Ma i dubbi vengono fugati dalle categorie più interessate dal TTIP. L’associazione industriale chimica tedesca, la Verband der Chemischen Industrie (VCI) , è “fermamente convinta che questo accordo contribuirà con successo alla crescita economica, con conseguente creazione di nuovi posti di lavoro su entrambe le sponde dell’Atlantico –  si legge in un rapporto datato 1 aprile 2014 -. Prerequisito sarà la volontà politica di eliminare ogni barriera commerciale e di giungere ad un’approssimazione normativa bilaterale”.

I COSTI DELLE DOPPIE VERIFICHE IN UE ED USA

L’eliminazione delle barriere non tariffarie, prosegue, sarà “più comprensiva e ambiziosa di quanto previsto in ogni altro accordo di libero scambio”, e includerà la cosiddetta “cooperazione regolamentare”. Che cosa significa concretamente? Di fatto, il progetto di collaborazione normativa va oltre la mera eliminazione delle barriere non tariffarie che potrebbero opporsi alle previsioni commerciali dell’Organizzazione mondiale del Commercio. Si prevede infatti la creazione di un “processo a medio-lungo termine di armonizzazione normativa”. Sulla scia del motto dell’accordo Transatlantic Business Dialogue (TABD) ‘approvato una volta, accettato dappertutto’. Un esempio? “La produzione dell’industria chimica, utilizzata in campo medico, è sottoposta a rigide verifiche da parte delle autorità di supervisione. Se i test sono confrontabili su entrambe le sponde dell’Atlantico, le parti potrebbero decidere un riconoscimento reciproco delle ispezioni del partner”.

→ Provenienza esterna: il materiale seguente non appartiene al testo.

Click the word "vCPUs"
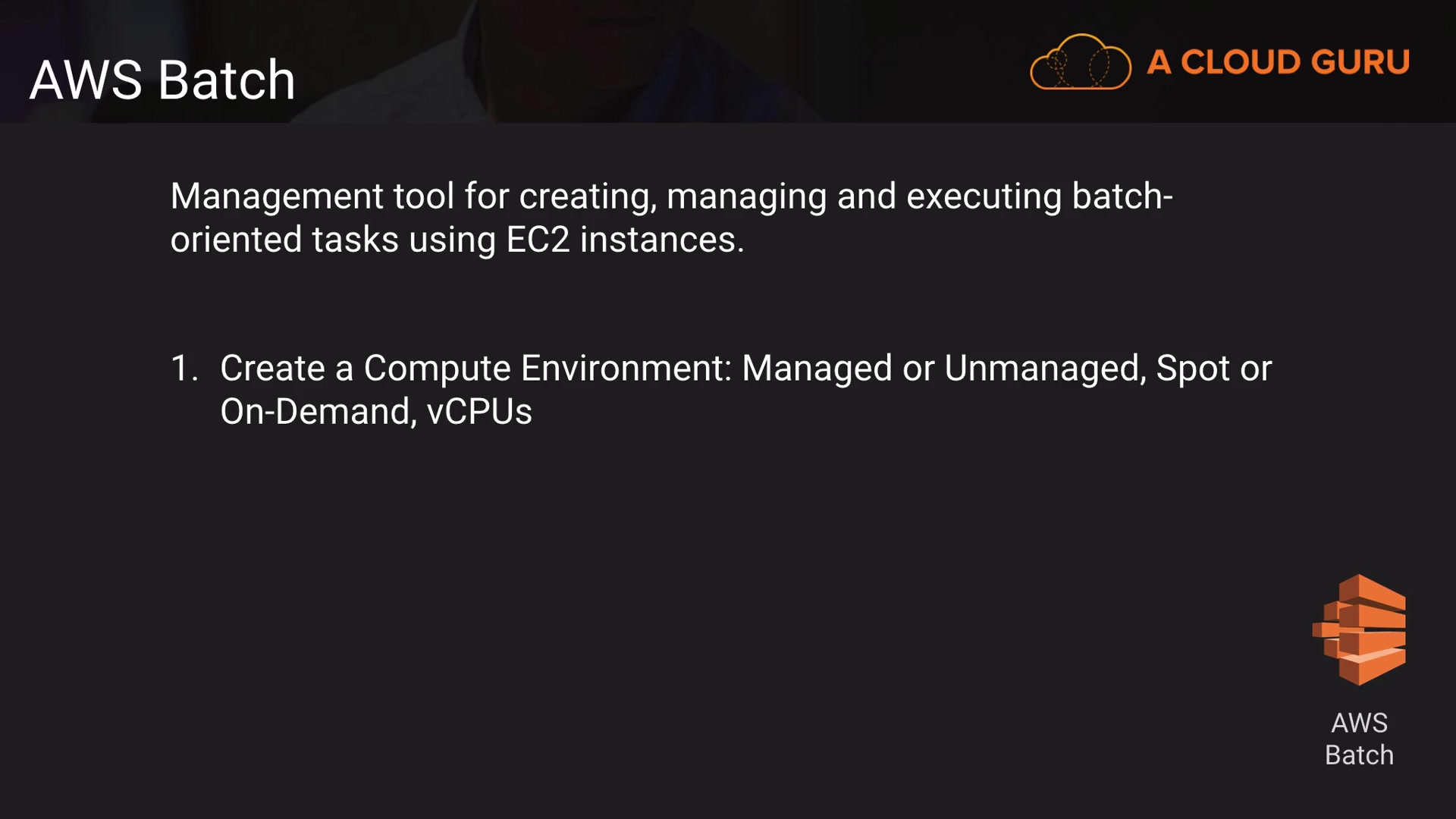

GLI INTERESSI ECONOMICI E LE POSIZIONI POLITICHE SUL TTIP

“Secondo numerosi studi – continua l’Associazione tedesca – il più grande vantaggio ascrivibile al TTIP sarà proprio nel campo della cooperazione normativa. Basta considerare i costi legali sulle spalle delle società che operano in Usa ed Ue. Il potenziale dell’accordo varierà di settore in settore, a seconda della possibilità di omologare le relative legislazioni. E dove gli standard saranno effettivamente divergenti, con la cooperazione non si potranno ottenere i risultati sperati”. Ma questo processo normativo si accompagnerà ad una perdita di sovranità? In altre parole – sottolinea VCI – l’Ue continuerà a fissare elevati standard ambientali o climatici, per esempio, anche se negli Usa vigessero previsioni normative differenti? “VCI ne è convinta”, conclude il rapporto, e così si tenta di mettere fine ad ogni critica: “L’obbligatorietà della cooperazione non metterà in questione l’autonomia normativa europea. E’ deplorabile che i critici dell’accordo sostengano il contrario”. Garanzie in aumento, costi a picco: il dibattito è chiuso, più per gli industriali tedeschi che per la cancelliera di Berlino Angela Merkel, forse.